*** RECORDS FOR THIS TASK Section Begins ***

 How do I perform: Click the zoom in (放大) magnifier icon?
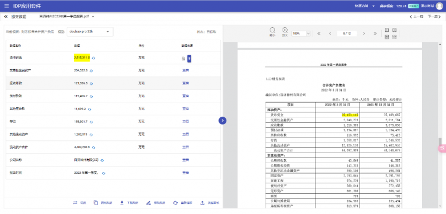pos(285,30)
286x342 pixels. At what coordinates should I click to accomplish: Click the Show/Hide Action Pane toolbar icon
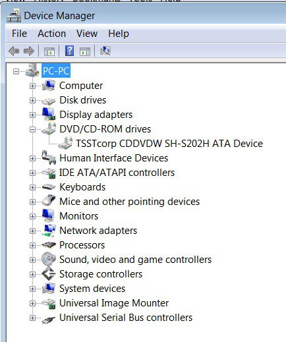click(85, 51)
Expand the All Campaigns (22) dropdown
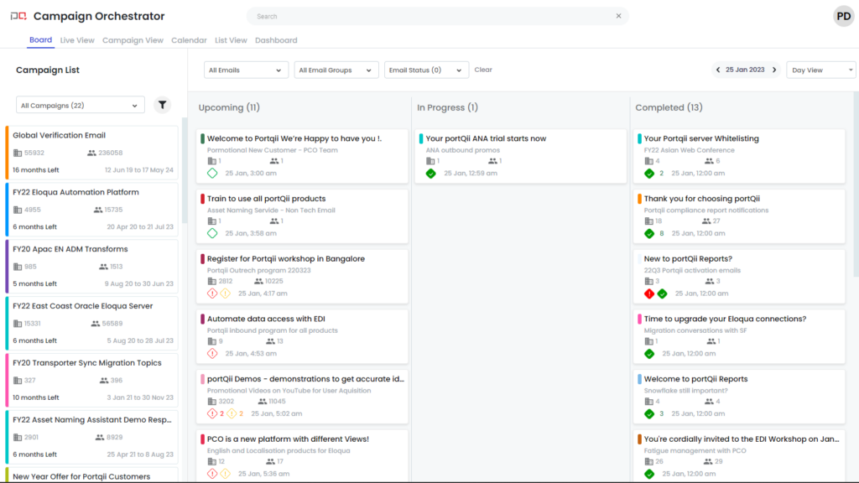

*** RECORDS FOR THIS TASK Section Ends ***

YOUR GOAL: The entries above, every one of them, should be retyped exactly, with no pictures carried over.

OUTPUT BELOW:
 How do I perform: Click the zoom in (放大) magnifier icon?
pos(285,30)
286x342 pixels. At what coordinates should I click to accomplish: Click the Show/Hide Action Pane toolbar icon
click(85, 51)
Expand the All Campaigns (22) dropdown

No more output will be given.